Many times when my client is involved in a dispute, the other party asks whether they can have settlement discussions alone, without the attorneys involved.  I like the idea, as it can permit the parties to overcome obstacles to settlement that the attorneys cannot.  But the problems with this approach, as I explain to my clients, are twofold: (i) first what the client may say that hurts his case or agree to that could resolve the case on terms he does not agree and (ii) even if my client does not say anything precipitous, the other party could claim he did.  And then we have an argument about proof of what was or was not said in that private meeting.

As a result, I frequently require a written agreement signed by both parties before such a meeting promising that (i) no agreement will be binding unless and until it is memorialized in writing and signed by both parties, and (ii) anything said in such a meeting with not be used or referenced in any way in the litigation proper.
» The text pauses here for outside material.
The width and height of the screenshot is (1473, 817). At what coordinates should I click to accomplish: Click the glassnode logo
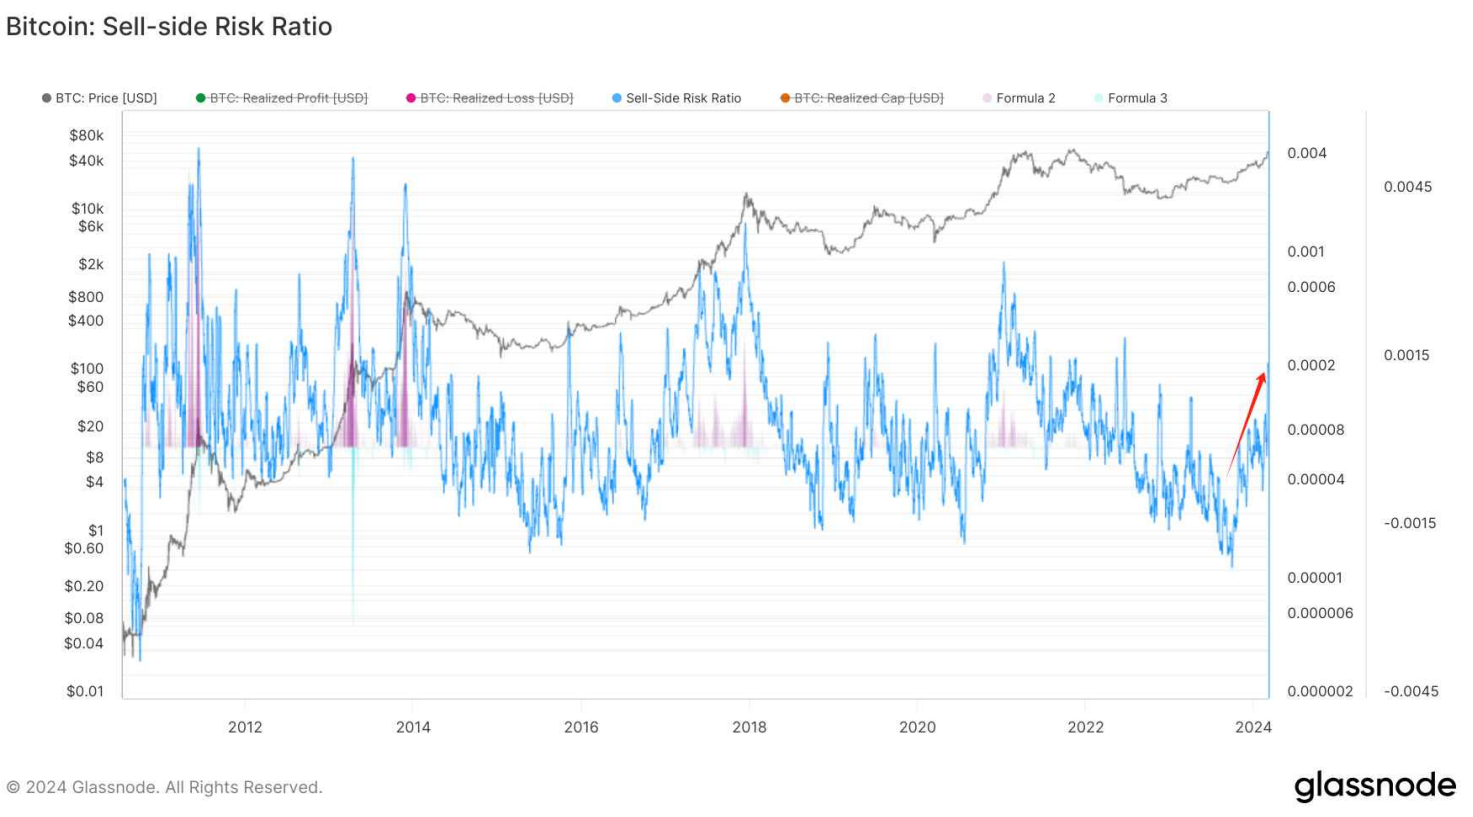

This blog entry  is a first in a series on the Settlement Agreement, the document by which the terms of settlement between Plaintiff and Defendant (or prospective parties to litigation) are memorialized.

All litigation ends in either a trial, a settlement, or the Plaintiff simply walking away from his claim.

Our advice to clients on settlement agreements is to obtain from the other party a full, complete and final release of all claims, known or unknown, from the beginning of time through the execution of the settlement document.

Why?  Well, for several reasons.

  1. We have had litigation that had two parts.  The Plaintiff pleaded with us to settle part #1, and allow him to proceed with part #2.  We advised the client against doing this, as it would simply have allowed the plaintiff to finance the second part of the litigation with the proceeds from the first.
  2. Litigation is a bit of a game of chicken.  Neither party knows which party will flinch first.  If a Defendant writes a settlement check to resolve some of the Plaintiff’s claims, the Plaintiff then knows the Defendant’s threshold for conflict resolution, and they know that if they push just a little harder, they could get a second settlement.
  3. Finally, whether by design or surprise, a party can later learn of claims that already existed as of the execution of the first settlement agreement.  By entering into a partial settlement agreement on earlier claims, it only encourages raising later-learned claims.

Now, it is always possible that claims from the Plaintiff could arise from occurrences arising entirely after the first settlement.  These later-arising claims are generally not waive able at the time of the first settlement.

In order to obtain finality in a settlement agreement, here are some  considerations:

  • Be sure to get all parties who might have claims and all parties against whom claims might be made included in one settlement agreement.  This may include all heirs and assigns, and in the case of claims against corporate entities, a release of all officers, employees, directors, and agents of the corporate entity.  It is always a good idea to get a release of the attorney as well.  If the claimant is a corporate entity, are there individuals who should be included in the release as well?
  • Corporate releases and releases from fiduciaries should have the proper evidence of authority to enter into the agreement.
  • Be sure to include all claims, whether presently known or unknown, and whether knowable or unknowable, at that the time the settlement agreement is struck.  This also should include claims that may later arise from the conduct settled, such as a death arising from what is at the time of the settlement just a  personal injury claim.
  • If the claims of a minor are being settled, it may require a proceeding in Court to approve the settlement.

A settlement agreement is frequently quickly drafted from a form at the conclusion of litigation, but some careful thought is appropriate in formulating this important document.  We generally do not recommend settling a claim, unless the entire claim is resolved with that document.